NCPA - National Center for Policy Analysis

Republican Candidates Debate Social Security

December 22, 1999

One of the more interesting debates in the presidential race is going on between Republicans Gary Bauer and Steve Forbes over the future of Social Security.

Demagoguery on Social Security has made it impossible to make any sort of rational reforms, even though all experts agree that the system cannot continue for much longer without fundamental changes.

A new report from the Federal Reserve Bank of San Francisco points out why change is needed:

  • The real rate of return on Social Security contributions is now less than 2 percent.
  • By contrast, the real return on U.S. Treasury bonds is about 3.5 percent, so that if workers simply invested their contributions in bonds, their retirement benefits would be sharply higher than what they will get from Social Security.
  • Furthermore, to maintain longterm solvency, Social Security benefits must either be cut 25 percent or the tax rate will have to rise by almost 40 percent, from 10.7 percent to 14.6 percent.
  • Either action will halve Social Security's rate of return to just 1 percent.

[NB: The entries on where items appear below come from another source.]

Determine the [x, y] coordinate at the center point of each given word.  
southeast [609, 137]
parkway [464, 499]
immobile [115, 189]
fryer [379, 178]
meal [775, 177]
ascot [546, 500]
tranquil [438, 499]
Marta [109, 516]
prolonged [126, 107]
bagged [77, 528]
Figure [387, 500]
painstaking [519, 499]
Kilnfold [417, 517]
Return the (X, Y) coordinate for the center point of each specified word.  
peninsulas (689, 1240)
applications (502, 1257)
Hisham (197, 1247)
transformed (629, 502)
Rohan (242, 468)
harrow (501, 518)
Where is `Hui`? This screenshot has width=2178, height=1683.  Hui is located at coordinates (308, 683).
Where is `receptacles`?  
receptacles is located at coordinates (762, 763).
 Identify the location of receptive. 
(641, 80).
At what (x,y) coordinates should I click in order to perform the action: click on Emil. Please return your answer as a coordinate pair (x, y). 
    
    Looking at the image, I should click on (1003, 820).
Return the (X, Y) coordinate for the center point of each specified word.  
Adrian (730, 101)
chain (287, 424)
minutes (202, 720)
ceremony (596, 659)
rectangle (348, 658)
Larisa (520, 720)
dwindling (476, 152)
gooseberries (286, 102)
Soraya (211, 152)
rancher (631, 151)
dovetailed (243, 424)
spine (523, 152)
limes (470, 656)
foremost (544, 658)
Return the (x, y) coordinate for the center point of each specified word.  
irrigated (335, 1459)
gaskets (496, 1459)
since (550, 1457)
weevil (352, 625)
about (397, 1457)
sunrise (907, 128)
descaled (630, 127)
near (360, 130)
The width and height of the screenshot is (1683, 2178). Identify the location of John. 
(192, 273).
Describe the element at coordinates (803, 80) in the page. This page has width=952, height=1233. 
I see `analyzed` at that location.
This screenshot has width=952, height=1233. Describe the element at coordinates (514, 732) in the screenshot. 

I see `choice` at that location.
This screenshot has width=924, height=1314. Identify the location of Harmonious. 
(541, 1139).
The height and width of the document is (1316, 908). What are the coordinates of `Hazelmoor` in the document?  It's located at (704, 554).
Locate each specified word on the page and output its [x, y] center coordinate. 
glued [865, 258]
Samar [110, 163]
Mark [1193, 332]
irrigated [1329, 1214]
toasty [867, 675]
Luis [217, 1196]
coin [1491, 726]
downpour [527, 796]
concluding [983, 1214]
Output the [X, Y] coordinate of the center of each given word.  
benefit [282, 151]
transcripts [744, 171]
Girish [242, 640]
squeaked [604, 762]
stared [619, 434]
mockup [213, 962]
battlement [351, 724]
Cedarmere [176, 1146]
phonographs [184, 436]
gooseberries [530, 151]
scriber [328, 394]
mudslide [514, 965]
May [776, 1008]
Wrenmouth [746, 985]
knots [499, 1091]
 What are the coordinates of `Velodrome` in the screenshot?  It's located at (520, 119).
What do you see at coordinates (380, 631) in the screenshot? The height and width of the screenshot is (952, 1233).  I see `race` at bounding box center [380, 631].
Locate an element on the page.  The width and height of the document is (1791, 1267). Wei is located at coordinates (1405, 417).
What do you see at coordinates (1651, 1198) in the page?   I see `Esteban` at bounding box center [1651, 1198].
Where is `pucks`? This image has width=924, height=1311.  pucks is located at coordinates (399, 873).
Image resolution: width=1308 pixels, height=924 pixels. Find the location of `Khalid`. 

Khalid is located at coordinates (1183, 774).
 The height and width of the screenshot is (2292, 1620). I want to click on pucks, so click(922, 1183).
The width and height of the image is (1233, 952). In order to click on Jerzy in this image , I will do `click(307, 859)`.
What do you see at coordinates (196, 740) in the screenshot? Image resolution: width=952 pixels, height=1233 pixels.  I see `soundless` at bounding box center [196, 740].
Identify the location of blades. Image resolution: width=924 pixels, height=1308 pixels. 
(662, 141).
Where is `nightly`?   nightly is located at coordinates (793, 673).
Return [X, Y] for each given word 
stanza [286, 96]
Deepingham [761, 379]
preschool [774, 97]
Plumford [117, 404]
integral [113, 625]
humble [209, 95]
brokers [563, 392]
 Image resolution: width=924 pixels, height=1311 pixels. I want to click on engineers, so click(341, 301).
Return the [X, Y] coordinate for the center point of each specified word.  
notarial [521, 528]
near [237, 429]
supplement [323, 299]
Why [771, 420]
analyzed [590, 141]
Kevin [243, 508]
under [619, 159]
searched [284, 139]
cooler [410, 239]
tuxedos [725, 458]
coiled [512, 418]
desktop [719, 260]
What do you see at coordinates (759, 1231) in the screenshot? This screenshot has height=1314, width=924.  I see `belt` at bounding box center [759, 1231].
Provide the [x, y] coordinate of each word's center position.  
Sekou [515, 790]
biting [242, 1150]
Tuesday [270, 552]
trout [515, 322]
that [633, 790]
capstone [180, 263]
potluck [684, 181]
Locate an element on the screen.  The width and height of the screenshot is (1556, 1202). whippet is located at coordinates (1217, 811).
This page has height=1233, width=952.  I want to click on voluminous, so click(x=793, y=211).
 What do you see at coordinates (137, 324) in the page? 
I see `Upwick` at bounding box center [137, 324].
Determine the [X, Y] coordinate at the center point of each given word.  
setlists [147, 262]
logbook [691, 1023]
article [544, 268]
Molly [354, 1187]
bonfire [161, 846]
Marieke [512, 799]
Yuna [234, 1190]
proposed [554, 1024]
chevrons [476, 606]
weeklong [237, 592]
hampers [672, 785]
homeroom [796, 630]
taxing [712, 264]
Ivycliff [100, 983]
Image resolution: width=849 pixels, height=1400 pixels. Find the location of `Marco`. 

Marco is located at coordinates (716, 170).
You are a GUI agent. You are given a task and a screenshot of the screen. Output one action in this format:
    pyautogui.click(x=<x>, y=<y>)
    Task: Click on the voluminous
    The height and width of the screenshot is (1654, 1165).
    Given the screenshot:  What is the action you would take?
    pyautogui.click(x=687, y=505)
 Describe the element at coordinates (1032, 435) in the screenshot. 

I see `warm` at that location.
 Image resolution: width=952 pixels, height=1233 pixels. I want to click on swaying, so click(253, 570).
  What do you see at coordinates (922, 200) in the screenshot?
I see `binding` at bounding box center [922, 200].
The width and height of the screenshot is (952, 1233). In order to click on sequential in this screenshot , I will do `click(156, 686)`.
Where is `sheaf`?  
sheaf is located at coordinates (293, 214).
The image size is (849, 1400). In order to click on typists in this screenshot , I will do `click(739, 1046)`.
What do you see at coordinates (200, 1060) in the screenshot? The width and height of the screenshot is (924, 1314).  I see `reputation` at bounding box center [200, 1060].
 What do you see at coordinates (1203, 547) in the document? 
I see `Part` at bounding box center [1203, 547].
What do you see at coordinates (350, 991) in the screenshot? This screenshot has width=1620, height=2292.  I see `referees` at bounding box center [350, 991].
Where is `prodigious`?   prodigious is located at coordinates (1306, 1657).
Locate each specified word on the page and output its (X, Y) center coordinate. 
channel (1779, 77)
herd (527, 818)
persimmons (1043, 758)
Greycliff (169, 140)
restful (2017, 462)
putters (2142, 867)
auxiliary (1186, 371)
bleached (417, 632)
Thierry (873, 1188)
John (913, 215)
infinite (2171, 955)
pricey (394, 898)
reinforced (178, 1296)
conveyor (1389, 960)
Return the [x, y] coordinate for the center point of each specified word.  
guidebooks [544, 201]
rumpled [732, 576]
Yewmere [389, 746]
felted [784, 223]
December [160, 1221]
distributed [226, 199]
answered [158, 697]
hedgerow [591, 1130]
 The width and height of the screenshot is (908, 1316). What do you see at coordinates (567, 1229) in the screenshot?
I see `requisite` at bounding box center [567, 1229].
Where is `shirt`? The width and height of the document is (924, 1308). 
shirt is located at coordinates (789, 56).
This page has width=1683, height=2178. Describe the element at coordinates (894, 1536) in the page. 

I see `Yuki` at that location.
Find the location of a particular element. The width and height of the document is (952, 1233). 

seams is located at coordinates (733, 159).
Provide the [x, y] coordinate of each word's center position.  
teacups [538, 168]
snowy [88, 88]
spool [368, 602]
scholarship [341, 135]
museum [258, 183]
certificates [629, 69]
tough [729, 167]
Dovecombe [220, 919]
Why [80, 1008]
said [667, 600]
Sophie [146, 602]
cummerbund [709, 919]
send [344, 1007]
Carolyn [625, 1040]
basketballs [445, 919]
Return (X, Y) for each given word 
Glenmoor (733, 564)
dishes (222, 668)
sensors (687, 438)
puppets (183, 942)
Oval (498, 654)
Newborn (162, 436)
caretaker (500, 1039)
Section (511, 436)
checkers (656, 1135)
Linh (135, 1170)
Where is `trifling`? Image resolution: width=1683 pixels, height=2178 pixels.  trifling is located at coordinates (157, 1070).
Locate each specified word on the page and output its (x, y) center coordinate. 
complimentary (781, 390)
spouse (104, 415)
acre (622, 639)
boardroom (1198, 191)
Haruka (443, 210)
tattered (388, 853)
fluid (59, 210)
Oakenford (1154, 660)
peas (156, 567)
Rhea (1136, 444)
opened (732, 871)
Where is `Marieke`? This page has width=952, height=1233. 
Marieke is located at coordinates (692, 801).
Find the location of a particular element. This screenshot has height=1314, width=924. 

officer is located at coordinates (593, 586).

Despite the growing consensus that some sort of privatization is needed, Gary Bauer is attacking privatization and defending the status quo. Bauer, for whom I once worked, seems to have been put up to it by his economic adviser John Mueller, who makes much of his living writing studies defending the status quo for the National Committee to Preserve Social Security and Medicare.

Mueller, who once worked for Jack Kemp (as did I), even sold Kemp this same bill of goods. In 1987, Kemp attacked former Delaware Governor (now NCPA Policy Chairman) Pete du Pont, a rival for the 1988 Republican presidential nomination, on exactly the same grounds.

A new study for the Cato Institute thoroughly demolishes the Mueller Social Security argument. I strongly urge Bauer to read it before he says anything more about Social Security.